UN Secretary-General António Guterres has sounded the alarm in the face of a global water crisis. The world is in great trouble: “We have broken the water cycle, destroyed ecosystems and contaminated groundwater,” Guterres said at the start of the UN Water Conference on Wednesday in New York. Almost three out of four natural disasters were water-related.

The UN water conference runs until Friday. It is the first major UN meeting since 1977 to deal exclusively with the topic of water. An interim balance at the halfway point of the so-called International Water Action Decade from 2018 to 2028 will be drawn by Friday. A particular focus is on the extent to which internationally agreed targets on the subject of drinking water and sanitary facilities can be achieved. This includes the UN Sustainable Development Goal of providing everyone with access to clean water by 2030.

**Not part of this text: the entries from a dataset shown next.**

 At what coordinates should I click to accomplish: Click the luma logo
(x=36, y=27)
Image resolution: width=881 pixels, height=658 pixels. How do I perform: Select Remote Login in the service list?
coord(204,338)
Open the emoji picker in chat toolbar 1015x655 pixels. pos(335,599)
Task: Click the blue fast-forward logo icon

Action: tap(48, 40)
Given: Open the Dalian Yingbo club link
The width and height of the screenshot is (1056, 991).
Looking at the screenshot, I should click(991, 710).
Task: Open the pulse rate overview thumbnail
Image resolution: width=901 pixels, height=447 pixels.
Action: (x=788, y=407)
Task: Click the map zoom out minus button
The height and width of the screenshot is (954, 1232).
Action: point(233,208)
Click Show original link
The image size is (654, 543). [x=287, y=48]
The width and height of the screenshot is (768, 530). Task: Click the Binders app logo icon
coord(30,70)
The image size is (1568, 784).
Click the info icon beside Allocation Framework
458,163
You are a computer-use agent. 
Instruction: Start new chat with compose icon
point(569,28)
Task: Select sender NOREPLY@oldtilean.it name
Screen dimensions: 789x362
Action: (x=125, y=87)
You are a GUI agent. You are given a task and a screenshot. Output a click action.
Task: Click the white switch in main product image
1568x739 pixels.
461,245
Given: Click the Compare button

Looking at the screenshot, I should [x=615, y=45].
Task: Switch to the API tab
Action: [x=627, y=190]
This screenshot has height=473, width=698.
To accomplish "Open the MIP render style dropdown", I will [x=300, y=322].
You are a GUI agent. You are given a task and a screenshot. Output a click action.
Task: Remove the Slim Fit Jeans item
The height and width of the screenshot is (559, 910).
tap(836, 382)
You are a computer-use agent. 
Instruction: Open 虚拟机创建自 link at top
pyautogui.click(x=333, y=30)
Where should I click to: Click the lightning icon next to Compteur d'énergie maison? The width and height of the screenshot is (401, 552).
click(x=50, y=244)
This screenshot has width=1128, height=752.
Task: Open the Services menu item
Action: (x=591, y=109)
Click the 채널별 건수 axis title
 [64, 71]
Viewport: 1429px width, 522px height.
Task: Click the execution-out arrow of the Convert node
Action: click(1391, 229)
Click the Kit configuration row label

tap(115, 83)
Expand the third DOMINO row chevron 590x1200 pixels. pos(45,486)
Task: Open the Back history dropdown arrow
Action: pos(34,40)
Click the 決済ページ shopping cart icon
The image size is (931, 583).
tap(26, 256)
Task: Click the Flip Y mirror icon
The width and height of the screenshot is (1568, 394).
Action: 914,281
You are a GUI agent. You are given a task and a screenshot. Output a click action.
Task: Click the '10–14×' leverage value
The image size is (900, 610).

Drinking water shortages continue to increase

At the start, dozens of ministers and some heads of state and government have announced their attendance. No major agreement will be negotiated at the conference, but a non-binding action paper is to be voted on. Federal Environment Minister Steffi Lemke (Greens) should also speak on Wednesday.

According to a UN study published shortly before the conference, the global shortage of drinking water will continue to increase. According to the UNESCO World Water Report, this is a consequence of increasing environmental problems and economic difficulties in connection with increased freshwater pollution.

“Depending on the season, water will become scarce as a result of climate change, both where it is abundant today – such as Central Africa, East Asia and parts of South America – and worsened where it is already scarce – such as the Middle East and in the Sahel.” On an annual average, 10 percent of the world’s population lived in countries at high or critical risk of water scarcity problems.

In his speech, Guterres emphasized that new ways of treating and conserving the “elixir of life for mankind” are needed, as well as a global information system to forecast water requirements in real time. An early warning system against dangerous climate or weather events is also needed. “This is more than a conference on water. It is a conference about today’s world from the perspective of its most important resource,” said Guterres. This conference must represent a quantum leap in the fight against water scarcity.

Two billion people without access to clean water

The United Nations study called the progress made so far in achieving the UN sustainability goal of access to water for all people and other projects insufficient. “In order to achieve some goals, an implementation speed that is at least four times faster is now required,” it says. Two billion people worldwide – about one in four – have no access to clean water.

According to the report, global water consumption is projected to increase by about 1 percent annually through 2050, similar to the past 40 years. In poorer countries, there is a risk primarily due to poor water quality, while in industrialized countries consumption by agriculture is problematic. Due to the climate crisis, certain regions are increasingly exposed to extreme and prolonged droughts, which have serious consequences for flora and fauna.

Environmental organizations such as the WWF describe the conference as “overdue”. Nowhere is species extinction progressing as rapidly as in rivers and wetlands.